▸ Required work
Using the listing below, retype exactly the lines starting at the one with "Expand the Material ZT005 tree node" and ending at the one with "Task: Open the Show All Clips dropdown", and include both.

--

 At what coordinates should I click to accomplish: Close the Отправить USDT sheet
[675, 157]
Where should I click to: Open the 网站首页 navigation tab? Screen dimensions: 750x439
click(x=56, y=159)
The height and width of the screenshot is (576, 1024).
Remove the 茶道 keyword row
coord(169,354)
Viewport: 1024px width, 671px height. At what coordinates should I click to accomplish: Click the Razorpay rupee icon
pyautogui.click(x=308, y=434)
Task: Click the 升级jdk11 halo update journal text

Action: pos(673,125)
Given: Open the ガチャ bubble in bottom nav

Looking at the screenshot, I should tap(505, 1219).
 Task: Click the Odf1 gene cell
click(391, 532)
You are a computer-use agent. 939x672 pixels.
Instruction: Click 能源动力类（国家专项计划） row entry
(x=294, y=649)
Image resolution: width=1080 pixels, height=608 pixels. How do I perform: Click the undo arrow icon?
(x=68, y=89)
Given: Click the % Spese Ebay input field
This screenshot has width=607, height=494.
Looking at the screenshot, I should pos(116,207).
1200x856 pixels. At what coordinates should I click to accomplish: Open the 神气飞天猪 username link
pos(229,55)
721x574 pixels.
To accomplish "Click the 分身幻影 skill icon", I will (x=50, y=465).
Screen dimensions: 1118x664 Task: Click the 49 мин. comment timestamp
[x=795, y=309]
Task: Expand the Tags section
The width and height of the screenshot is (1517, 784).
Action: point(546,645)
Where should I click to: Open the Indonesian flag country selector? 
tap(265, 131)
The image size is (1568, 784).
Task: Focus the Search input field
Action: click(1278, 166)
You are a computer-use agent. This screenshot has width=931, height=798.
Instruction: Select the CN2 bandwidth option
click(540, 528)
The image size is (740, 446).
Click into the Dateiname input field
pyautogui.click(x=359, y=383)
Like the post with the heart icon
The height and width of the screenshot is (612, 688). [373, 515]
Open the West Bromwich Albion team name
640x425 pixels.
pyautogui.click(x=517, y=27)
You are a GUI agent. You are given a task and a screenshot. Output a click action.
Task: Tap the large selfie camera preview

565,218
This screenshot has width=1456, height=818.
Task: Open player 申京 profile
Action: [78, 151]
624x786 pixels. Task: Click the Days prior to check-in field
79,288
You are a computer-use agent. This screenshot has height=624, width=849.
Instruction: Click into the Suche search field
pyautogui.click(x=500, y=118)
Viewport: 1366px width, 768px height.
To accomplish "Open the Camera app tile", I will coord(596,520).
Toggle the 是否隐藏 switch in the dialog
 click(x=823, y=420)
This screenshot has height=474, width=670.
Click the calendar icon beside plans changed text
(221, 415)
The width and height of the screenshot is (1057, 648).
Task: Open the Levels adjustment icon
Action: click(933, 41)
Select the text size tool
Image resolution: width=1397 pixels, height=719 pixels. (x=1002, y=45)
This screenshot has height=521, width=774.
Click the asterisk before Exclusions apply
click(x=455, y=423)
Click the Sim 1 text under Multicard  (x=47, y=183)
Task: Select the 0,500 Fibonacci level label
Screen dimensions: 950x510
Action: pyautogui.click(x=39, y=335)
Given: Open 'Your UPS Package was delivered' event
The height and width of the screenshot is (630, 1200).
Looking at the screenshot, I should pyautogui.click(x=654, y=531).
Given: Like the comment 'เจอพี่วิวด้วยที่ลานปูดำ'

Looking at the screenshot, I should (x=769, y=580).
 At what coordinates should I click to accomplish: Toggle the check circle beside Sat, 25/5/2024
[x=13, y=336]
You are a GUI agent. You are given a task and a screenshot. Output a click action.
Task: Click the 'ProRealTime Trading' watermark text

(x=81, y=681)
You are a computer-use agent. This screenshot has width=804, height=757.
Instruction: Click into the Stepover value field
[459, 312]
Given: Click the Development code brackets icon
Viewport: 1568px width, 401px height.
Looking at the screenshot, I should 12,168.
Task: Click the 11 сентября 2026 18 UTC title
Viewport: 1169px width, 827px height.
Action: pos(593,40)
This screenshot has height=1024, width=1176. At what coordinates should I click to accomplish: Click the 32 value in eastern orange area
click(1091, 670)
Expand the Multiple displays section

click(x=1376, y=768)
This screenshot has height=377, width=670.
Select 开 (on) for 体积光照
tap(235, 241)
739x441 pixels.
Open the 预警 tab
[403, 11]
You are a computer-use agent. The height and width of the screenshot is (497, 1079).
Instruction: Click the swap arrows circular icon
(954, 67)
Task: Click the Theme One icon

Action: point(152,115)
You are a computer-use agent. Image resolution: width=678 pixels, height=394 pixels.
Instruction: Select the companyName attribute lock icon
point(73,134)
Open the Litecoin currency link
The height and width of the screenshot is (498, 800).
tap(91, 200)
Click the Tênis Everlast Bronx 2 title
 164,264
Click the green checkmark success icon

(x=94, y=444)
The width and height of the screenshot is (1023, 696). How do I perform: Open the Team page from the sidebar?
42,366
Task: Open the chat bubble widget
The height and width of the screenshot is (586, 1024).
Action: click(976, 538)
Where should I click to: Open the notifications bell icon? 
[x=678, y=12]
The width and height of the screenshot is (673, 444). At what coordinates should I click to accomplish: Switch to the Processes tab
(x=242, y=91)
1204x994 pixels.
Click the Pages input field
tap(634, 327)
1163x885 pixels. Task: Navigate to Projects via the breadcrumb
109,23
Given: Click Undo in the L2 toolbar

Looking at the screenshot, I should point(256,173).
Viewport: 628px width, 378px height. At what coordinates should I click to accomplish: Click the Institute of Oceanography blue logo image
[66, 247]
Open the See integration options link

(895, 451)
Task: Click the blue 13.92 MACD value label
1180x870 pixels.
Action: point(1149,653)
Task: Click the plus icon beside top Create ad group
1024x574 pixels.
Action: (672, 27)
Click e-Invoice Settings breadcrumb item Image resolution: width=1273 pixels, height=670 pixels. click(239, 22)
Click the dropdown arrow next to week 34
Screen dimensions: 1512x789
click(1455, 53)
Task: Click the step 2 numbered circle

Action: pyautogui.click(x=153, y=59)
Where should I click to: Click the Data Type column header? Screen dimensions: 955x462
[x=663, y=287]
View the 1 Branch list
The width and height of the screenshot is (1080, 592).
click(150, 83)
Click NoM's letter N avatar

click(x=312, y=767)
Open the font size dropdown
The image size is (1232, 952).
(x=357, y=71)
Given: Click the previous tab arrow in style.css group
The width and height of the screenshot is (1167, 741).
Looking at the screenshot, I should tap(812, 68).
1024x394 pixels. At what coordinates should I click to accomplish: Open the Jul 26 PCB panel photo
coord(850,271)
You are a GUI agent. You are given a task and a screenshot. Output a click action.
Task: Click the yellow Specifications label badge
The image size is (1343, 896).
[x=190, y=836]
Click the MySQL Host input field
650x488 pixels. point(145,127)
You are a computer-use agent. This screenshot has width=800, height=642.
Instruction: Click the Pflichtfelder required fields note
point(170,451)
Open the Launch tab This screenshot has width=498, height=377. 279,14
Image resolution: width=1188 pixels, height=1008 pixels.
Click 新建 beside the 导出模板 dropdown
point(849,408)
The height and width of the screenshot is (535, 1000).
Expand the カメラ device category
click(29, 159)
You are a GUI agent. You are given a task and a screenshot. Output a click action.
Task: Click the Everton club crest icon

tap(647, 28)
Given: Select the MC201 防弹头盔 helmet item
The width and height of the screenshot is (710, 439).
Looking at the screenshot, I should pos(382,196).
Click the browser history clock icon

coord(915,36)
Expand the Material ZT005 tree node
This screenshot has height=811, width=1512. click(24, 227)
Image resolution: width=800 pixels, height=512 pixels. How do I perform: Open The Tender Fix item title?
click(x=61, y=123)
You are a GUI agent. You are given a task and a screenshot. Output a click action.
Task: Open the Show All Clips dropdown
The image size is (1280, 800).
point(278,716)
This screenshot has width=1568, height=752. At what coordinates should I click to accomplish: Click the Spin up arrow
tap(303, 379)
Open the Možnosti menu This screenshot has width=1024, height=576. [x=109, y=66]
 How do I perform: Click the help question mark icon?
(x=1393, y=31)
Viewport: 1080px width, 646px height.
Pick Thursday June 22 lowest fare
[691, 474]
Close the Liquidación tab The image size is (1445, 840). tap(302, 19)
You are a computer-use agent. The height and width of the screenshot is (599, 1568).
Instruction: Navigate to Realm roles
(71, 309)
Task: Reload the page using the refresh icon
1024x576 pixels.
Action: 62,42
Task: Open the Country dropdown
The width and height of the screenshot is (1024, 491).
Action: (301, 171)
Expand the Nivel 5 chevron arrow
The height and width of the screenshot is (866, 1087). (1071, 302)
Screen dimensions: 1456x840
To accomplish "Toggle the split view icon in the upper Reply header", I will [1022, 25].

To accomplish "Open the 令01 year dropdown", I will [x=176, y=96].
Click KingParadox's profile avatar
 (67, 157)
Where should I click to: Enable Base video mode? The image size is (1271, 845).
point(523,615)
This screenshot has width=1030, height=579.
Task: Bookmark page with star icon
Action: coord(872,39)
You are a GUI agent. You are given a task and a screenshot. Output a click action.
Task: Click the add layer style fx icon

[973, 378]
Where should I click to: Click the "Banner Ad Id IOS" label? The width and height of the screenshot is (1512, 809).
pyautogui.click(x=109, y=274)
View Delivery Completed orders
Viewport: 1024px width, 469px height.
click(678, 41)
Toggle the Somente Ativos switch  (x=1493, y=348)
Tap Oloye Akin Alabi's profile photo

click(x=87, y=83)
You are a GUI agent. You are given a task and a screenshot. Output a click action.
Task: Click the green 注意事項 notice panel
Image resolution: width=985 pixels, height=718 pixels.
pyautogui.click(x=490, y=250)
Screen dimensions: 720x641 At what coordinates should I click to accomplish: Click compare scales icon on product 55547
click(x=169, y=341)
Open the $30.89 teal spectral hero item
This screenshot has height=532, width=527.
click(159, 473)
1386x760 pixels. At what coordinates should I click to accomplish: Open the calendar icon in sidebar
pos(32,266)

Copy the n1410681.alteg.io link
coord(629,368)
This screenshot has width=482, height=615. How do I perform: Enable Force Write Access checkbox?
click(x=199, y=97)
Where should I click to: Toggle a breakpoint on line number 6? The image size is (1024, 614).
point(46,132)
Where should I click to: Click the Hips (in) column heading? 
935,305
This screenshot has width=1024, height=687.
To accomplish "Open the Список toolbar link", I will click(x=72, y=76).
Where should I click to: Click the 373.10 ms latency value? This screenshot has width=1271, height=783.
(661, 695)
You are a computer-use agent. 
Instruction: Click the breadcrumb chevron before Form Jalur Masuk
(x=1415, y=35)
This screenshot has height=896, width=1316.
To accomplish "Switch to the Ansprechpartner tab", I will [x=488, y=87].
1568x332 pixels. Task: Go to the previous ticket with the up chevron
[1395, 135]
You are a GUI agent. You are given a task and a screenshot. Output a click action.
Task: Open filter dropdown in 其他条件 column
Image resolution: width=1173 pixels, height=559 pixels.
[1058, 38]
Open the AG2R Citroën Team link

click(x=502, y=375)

--

▸ Task answer
Expand the Material ZT005 tree node
This screenshot has height=811, width=1512. click(24, 227)
Image resolution: width=800 pixels, height=512 pixels. How do I perform: Open The Tender Fix item title?
click(x=61, y=123)
You are a GUI agent. You are given a task and a screenshot. Output a click action.
Task: Open the Show All Clips dropdown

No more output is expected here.